_Objectives_
A - In the forum thread, what is treacle said to be like?
B - Reproduce verbatim the three entries that follow the forum thread, omitting the pictures.

_Page extract_

☆ ☆ ☆

What about decent pubs in the area, preferably with food?  Anything in Auchterarder?


----------



## Rmelnyk (Feb 17, 2009)

SCOTLAND:
Soup and bread for lunch everyday, inexpensive and always great.  All pubs were great.  A great people, warm and friendly.
R


----------



## scotlass (Feb 18, 2009)

Ireland pubs also do soup and Irish brown bread!! Yummy.  Of course, there are the scones in Scotland!  If a pub/restaurant offers treacle scones, try them!  Treacle is like molasses and the scones are wonderful.


----------



## Keitht (Feb 18, 2009)

scotlass said:


> Of course, there are the scones in Scotland!  If a pub/restaurant offers treacle scones, try them!  Treacle is like molasses and the scones are wonderful.



Last time we were in the Highlands we stopped at a little cafe near Kingussie and as luck would have it there was a fresh batch of cheese scones just out of the oven.  The smell was wonderful, but the taste was better


----------



## alexb (Feb 18, 2009)

cairn lodge hotel does good bar suppers there is a pub in the main street
in auchterarder with a big conservatory on the right hand side as you go in
also does good pub food.
if you turn right as you come out of duachally and then left at the junction
this will take you down to glendevon there is a small fishermans hotel their
that does great food about 4-5miles from where you are very narrow
winding road.


----------



## alanmj (Feb 19, 2009)

I have lived in both Scotland and Ireland (and am living in Ireland now), but living in a country is not the same as visiting it. It really depends on what you want to do and see. A short comparison:

Cities: Edinburgh (where I lived) has far more to offer than Dublin (where I live now). The Tattoo is nice, but touristy - far better is the Fringe that is associated with the Edinburgh Festival. Dublin does have St. Patrick's Day, but that is just a big parade (with half of the floats being marching bands from the U.S.) and one big drinking session. And it's in March. [Edited to add that the Galway Arts Festival in mid-July is fantastic, and Galway's a beautiful and compact city.]

Scenery and Walking/Hiking: Scotland wins this one. It's Outer Isles, and its inner ones (Skye, Mull) are beautiful. Climb up the Ben (Ben Nevis) - it's a gentle walk to the top of the highest mountain in the British and Celtic Isles. Yes Carrantoohill is a good walk, but it doesn't have the vista you get from the top of the Ben. Glencoe is my favourite, or if you are adventurous then the Black Cullins on Skye - easier to do now with GPS, before you couldn't do it when it was misty (95% of the time!) as your magnetic compass is unreliable so you could end up in trouble.

☆ ☆ ☆

_Record list_
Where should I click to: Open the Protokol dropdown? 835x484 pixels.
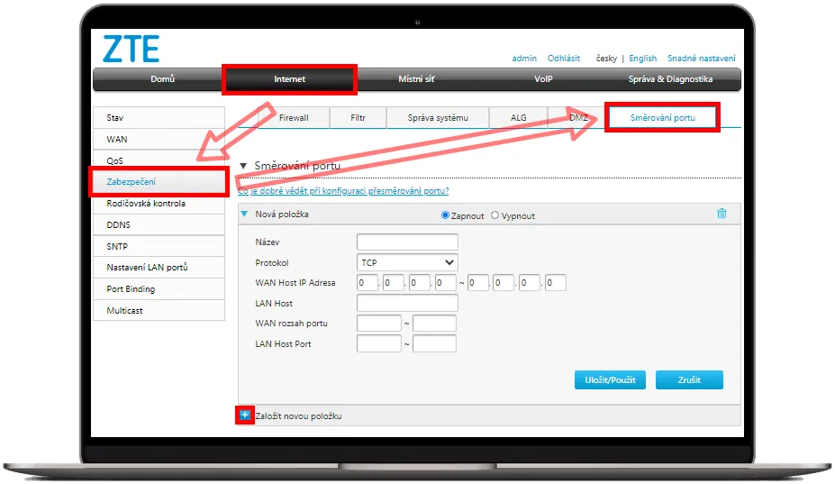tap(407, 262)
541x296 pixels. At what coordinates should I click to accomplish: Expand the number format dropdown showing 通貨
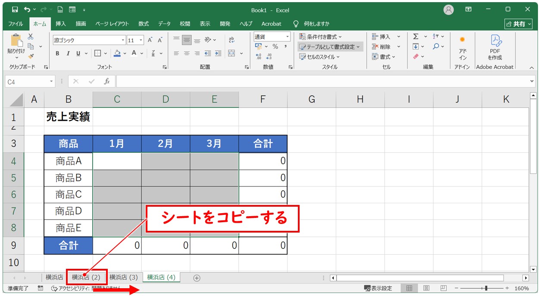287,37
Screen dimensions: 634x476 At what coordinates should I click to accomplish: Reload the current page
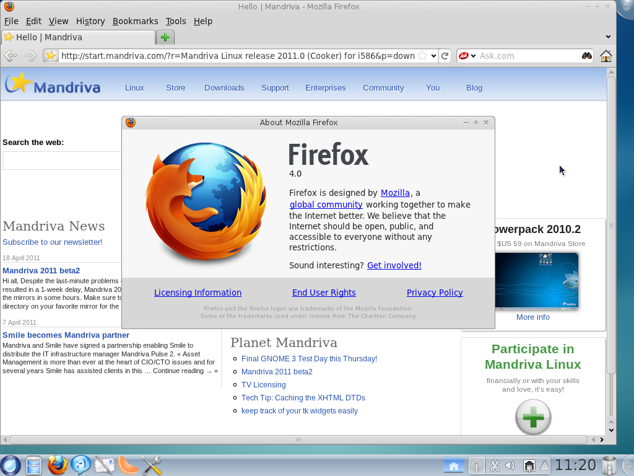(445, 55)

☆ ☆ ☆

_Solutions to the problems_
A - Molasses.

B -
Where should I click to: Open the Protokol dropdown? 835x484 pixels.
tap(407, 262)
541x296 pixels. At what coordinates should I click to accomplish: Expand the number format dropdown showing 通貨
287,37
Screen dimensions: 634x476 At what coordinates should I click to accomplish: Reload the current page
(445, 55)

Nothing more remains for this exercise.